* _REQUEST_
Copy the data below verbatim, starting with the line that contains "Viewport: 563px width, 392px" and ending with the line that contains "point(597,179)", both included.

* _EXERCISE INPUTS_
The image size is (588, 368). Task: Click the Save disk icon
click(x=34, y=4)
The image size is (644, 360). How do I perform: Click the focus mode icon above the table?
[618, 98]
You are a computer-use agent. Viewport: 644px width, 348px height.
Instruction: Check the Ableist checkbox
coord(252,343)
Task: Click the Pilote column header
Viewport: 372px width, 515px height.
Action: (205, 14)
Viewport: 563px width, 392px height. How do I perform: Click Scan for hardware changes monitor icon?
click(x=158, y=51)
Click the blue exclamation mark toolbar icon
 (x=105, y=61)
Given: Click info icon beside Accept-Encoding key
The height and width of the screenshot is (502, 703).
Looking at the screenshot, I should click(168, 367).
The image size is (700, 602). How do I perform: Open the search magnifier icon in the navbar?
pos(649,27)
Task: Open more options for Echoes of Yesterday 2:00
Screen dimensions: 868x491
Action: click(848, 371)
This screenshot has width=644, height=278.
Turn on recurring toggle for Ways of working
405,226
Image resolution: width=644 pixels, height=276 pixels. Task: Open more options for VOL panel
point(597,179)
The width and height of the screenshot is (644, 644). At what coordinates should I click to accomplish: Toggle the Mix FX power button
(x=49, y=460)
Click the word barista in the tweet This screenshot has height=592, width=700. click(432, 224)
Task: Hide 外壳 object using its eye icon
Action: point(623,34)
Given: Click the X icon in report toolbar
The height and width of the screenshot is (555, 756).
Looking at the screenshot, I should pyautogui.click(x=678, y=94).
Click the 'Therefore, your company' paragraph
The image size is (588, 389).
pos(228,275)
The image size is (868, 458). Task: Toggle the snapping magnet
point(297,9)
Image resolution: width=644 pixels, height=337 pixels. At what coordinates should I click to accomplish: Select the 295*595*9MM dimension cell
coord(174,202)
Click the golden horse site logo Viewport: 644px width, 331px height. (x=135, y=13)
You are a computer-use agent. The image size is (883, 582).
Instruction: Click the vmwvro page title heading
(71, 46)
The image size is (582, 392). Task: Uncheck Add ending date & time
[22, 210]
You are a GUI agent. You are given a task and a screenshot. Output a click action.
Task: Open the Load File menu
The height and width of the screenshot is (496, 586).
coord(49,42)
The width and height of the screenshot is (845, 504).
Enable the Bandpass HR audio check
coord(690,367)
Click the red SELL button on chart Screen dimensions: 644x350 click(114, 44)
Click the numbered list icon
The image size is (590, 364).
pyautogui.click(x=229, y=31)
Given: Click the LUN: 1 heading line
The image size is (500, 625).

* _CORRECT RESPONSE_
Viewport: 563px width, 392px height. How do I perform: Click Scan for hardware changes monitor icon?
click(x=158, y=51)
Click the blue exclamation mark toolbar icon
 (x=105, y=61)
Given: Click info icon beside Accept-Encoding key
The height and width of the screenshot is (502, 703).
Looking at the screenshot, I should click(168, 367).
The image size is (700, 602). How do I perform: Open the search magnifier icon in the navbar?
pos(649,27)
Task: Open more options for Echoes of Yesterday 2:00
Screen dimensions: 868x491
Action: click(848, 371)
This screenshot has width=644, height=278.
Turn on recurring toggle for Ways of working
405,226
Image resolution: width=644 pixels, height=276 pixels. Task: Open more options for VOL panel
point(597,179)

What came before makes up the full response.